Problem with CUDA Fortran Example: Matrix Multiply.


I was trying to explore CUDA-Fortran. In our group in the University, we have lots of Fortran code that would be much easier to port to the GPU using CUDA-Fortran instead of C.

I downloaded the Matrix Multiply example from the PG webpage and compile it with the compiler version 64/10.5

It compiles ‘ok’, but when I run it, there’s a segmentation fault when trying to allocate the matrices in the global device memory. I also tried to make the matrices smaller than in the example, but it never works.

I’m using a GeForce 9500 GT which is well recognized by the system (pgaccelinfo returns the good parameters).

Is there anyway of knowing where the error comes from?

Thanks a lot!

Hi Alberto,

I’m assuming you mean this example?

The one caveat to this example is that the data size must be a multiple of 16. The program will crash otherwise. Did you modify the array sizes?
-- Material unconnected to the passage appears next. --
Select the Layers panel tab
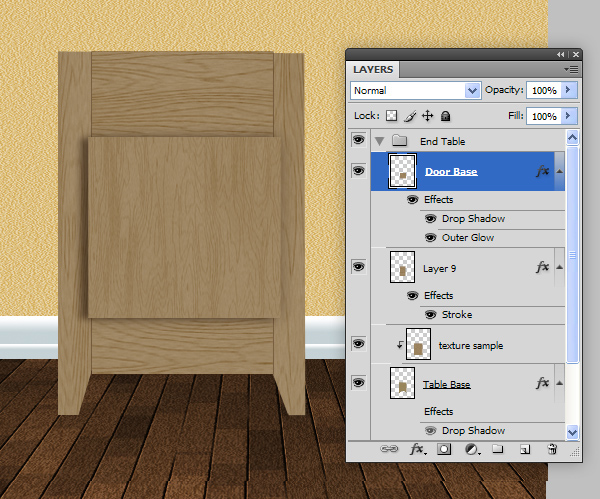Image resolution: width=600 pixels, height=499 pixels. pos(373,70)
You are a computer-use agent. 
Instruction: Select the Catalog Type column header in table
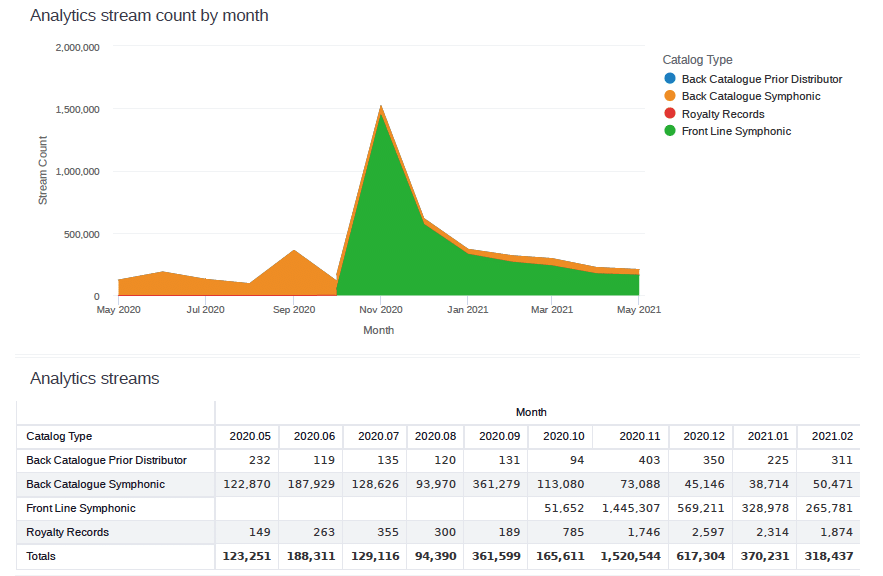pos(59,436)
If not, what CUDA driver version do you have? Are you able to run any CUDA program?

Try running the “f1.f90” example code that ships with the compilers. (Adjust the path as necessary)

% pgf90 -V10.5 -fast /usr/pgi/linux86-64/10.5/etc/samples/f1.f90 -ta=nvidia; a.out
       100000 iterations completed
  • Mat

Hi Mat,

Thanks a lot for your response.

Yes, I was careful choosing the array sizes, but it doesn’t work.

I tried to run a very simple program:

program cufinfo2
use cudafor
integer istat, numdevices
istat = cudaGetDeviceCount(numdevices)
write(*,*) 'numdevices', numdevices, 'istat', istat
end program cufinfo2

It compiles well, but the response is clearly wrong:

numdevices 1792231096 istat 35

When I compile it with the emulator flag (running on the CPU), it gives
numdevices=1, istat=0, as it should.

The strange thing is that “pgaccelinfo” recognizes my card and gives
me all the detailed information. It also says that I’m using CUDA driver
version 2020.

Do you know what could be going wrong?

Thanks again,

Hi Alberto,

It also says that I’m using CUDA driver version 2020.

This is the most likely cause. We support CUDA 2.3, 3.0 and 3.1. Your driver is for CUDA 2.2. Can you please try updating your CUDA driver?


Hi Mat,

Thanks a lot! With the new NVIDIA drivers, everything works!!!